A study was conducted to observe the differences in three groups of Sprague-Dawley rats: ones that had part of the RHT pathway cut when it was an adult (AE), ones that had part of the pathway cut within 24 hours of their birth (NE), and a control group.[7] Further development of the brains of those in the NE group showed that the two suprachaismatic nuclei (SCN) have nearly equal inputs shortly after the pathway is cut. This was shown to drastically slow down the re-synchronization of the internal biological rhythms of the rats to the external time cues, such as light. Rats in the AE and NE groups similarly reduced the amount of fluid intake during the study during the hours they were exposed to constant light. This may indicate that the intake of water is affected by the number of connections in this pathway and affect the further development of other parts of the brain that are dependent on light.

References[edit]

  1. ^ Gooley JJ, Lu J, Chou TC, Scammell TE, Saper CB (2001). "Melanopsin in cells of origin of the retinohypothalamic tract". Nat. Neurosci. 4 (12): 1165. doi:10.1038/nn768. PMID 11713469. 
  2. ^ from the retina to the optic chiasm, the ipRGC axons follow the same path as the axons of "regular" RGCs (i.e.
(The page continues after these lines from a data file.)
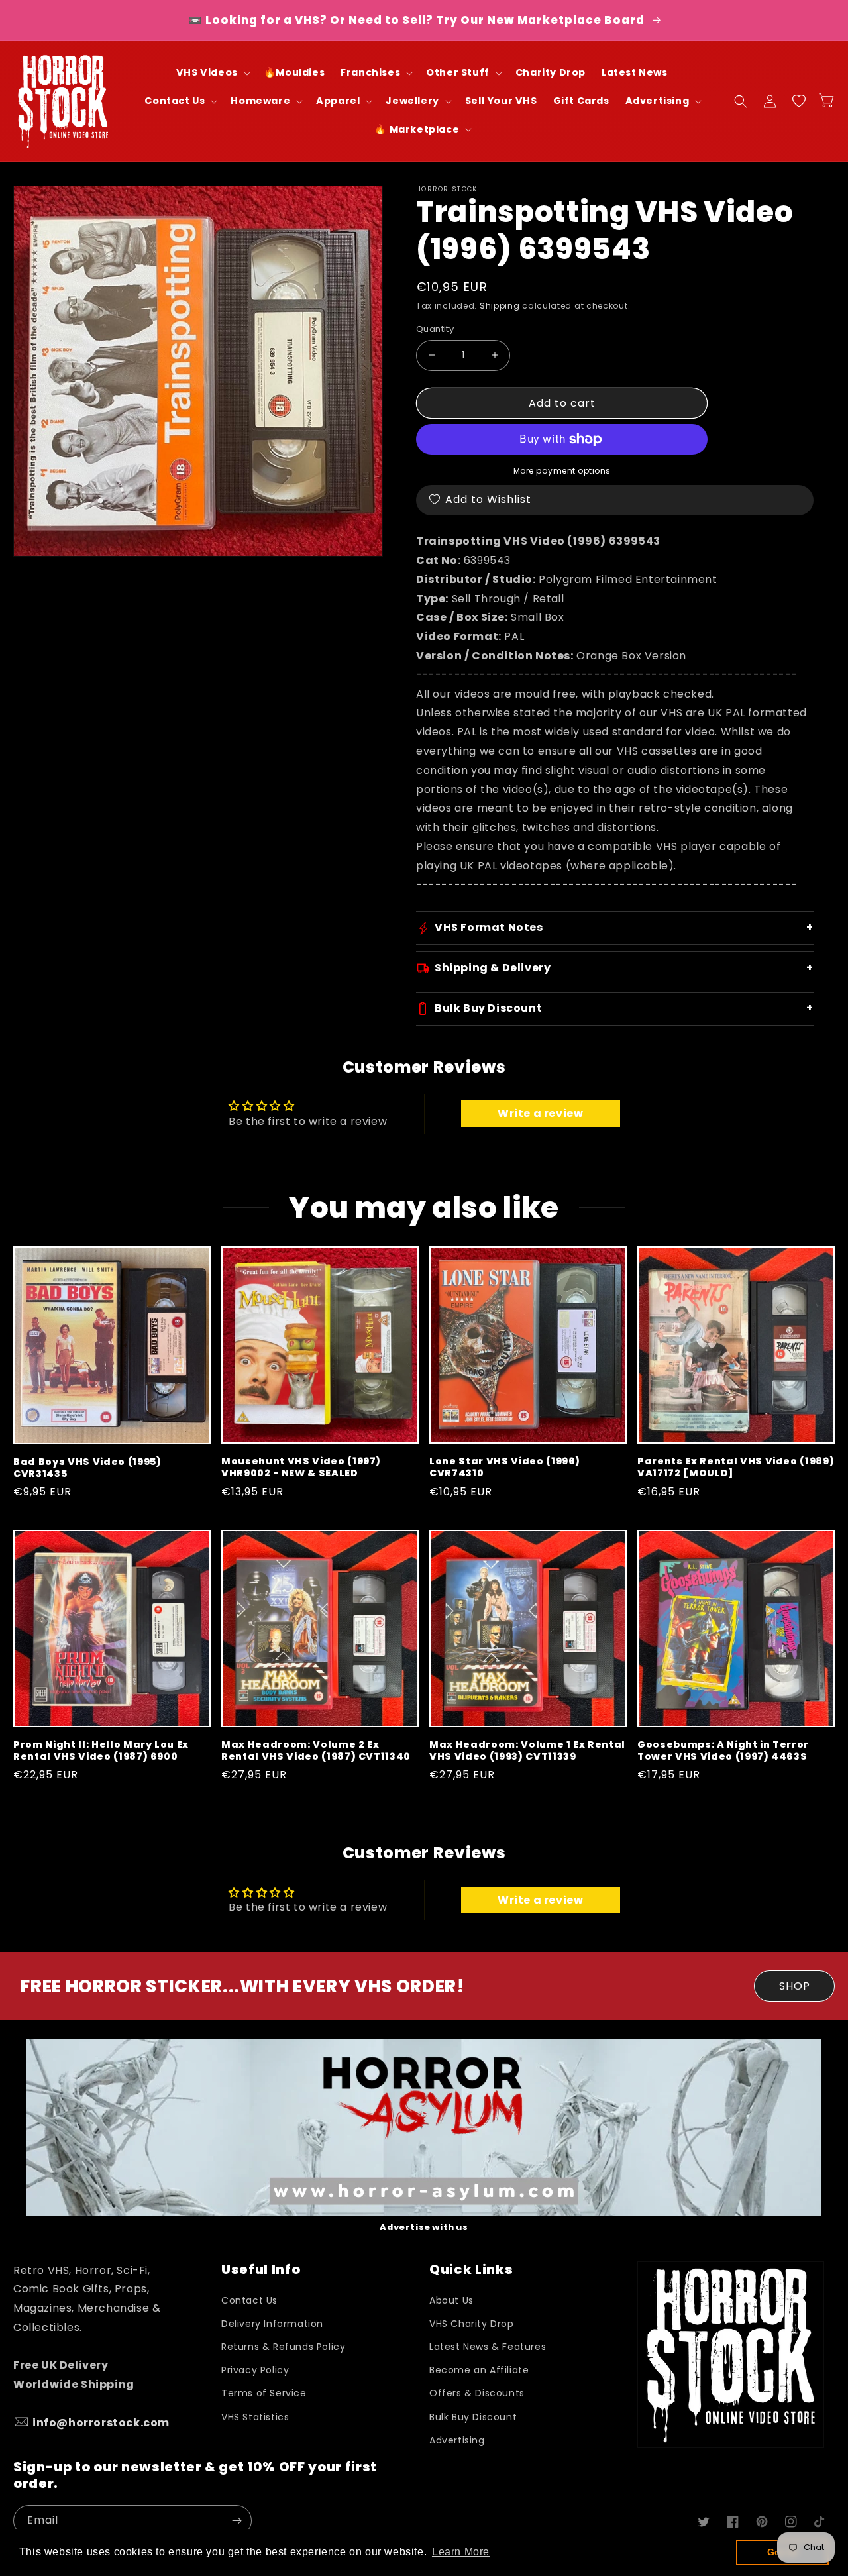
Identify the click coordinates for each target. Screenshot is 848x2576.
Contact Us (249, 2300)
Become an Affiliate (479, 2370)
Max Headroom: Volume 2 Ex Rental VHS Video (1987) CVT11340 (316, 1750)
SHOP (794, 1986)
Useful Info (260, 2269)
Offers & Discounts (477, 2393)
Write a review (540, 1113)
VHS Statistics (255, 2417)
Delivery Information (272, 2323)
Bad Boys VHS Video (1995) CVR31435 (87, 1467)
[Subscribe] (236, 2520)
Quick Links (471, 2269)
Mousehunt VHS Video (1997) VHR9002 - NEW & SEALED (301, 1467)
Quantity (435, 329)
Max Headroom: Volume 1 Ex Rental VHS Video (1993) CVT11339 (527, 1750)
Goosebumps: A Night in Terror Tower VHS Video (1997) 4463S (723, 1750)
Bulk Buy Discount (473, 2417)
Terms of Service (264, 2393)
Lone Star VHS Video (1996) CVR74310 (504, 1467)
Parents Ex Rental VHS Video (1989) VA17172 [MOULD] (735, 1467)
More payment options (562, 470)
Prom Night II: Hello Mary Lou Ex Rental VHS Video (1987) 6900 (101, 1750)
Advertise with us (424, 2227)
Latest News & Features (487, 2346)
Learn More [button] (461, 2551)
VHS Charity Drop (471, 2323)
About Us (451, 2300)
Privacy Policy (255, 2370)
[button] (212, 72)
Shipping (500, 305)
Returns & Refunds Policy (283, 2346)
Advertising (457, 2440)
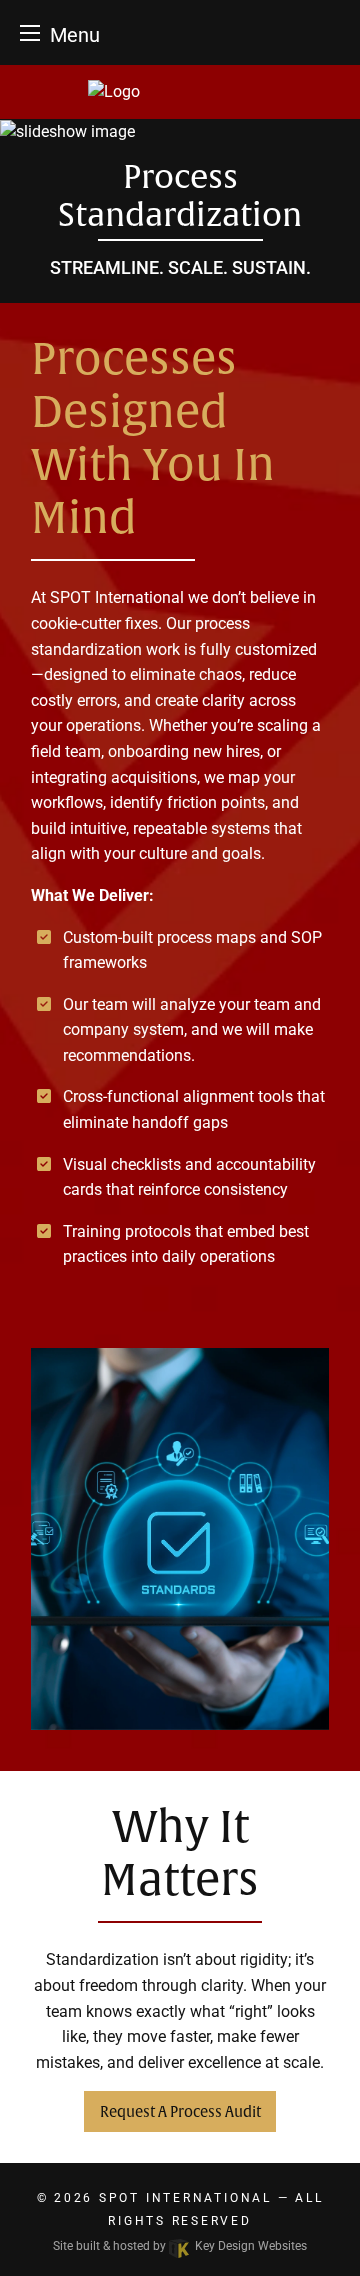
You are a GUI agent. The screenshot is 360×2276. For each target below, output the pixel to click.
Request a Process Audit (180, 2112)
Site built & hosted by (180, 2246)
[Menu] (30, 32)
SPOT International (185, 2198)
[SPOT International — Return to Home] (180, 92)
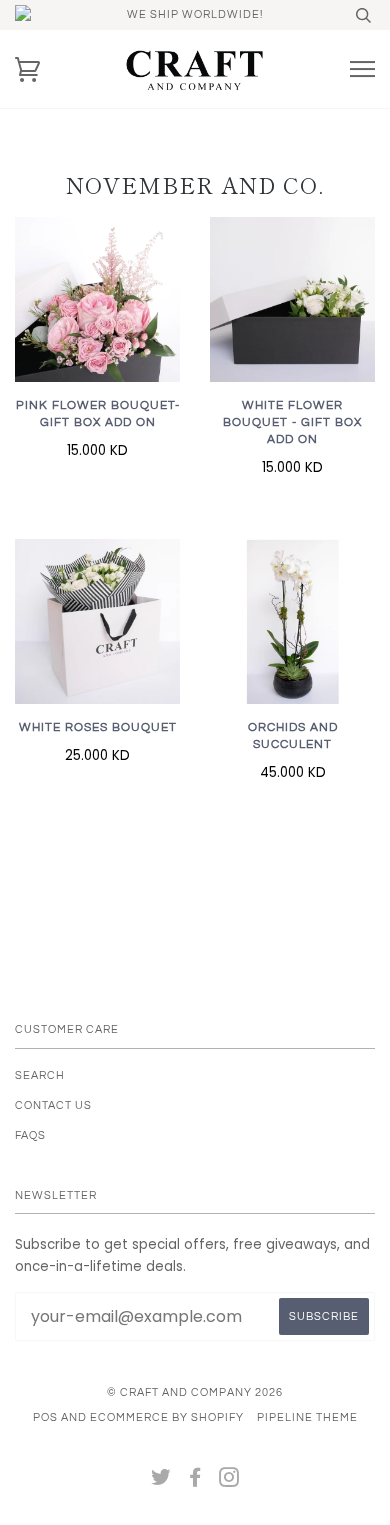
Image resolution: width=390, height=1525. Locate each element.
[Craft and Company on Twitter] (161, 1481)
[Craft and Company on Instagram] (229, 1481)
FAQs (30, 1135)
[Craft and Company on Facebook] (195, 1481)
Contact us (53, 1105)
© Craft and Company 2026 (195, 1392)
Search (40, 1075)
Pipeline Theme (307, 1417)
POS (45, 1417)
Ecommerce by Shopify (167, 1417)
RGCs that are not intrinsically photosensitive)
  3. ^ Afifi, A.K.; Bergman, R.A. (2005-01-28). Functional Neuroanatomy (paperback) (2nd ed.). McGraw-Hill. p. 271. doi:10.1036/0071408126. ISBN 978-0-07-140812-7. 
  4. ^ a b [1].
  5. ^ Irwin, R. (2007). Calcium response to retinohypothalamic tract synaptic transmission in suprachiasmatic nucleus neurons.,
  6. ^ [2], Hannibal (2002).
  7. ^ Stephan, F. K. (1978). Developmental plasticity in retinohypothalamic connections and the entrainment of circadian rhythms.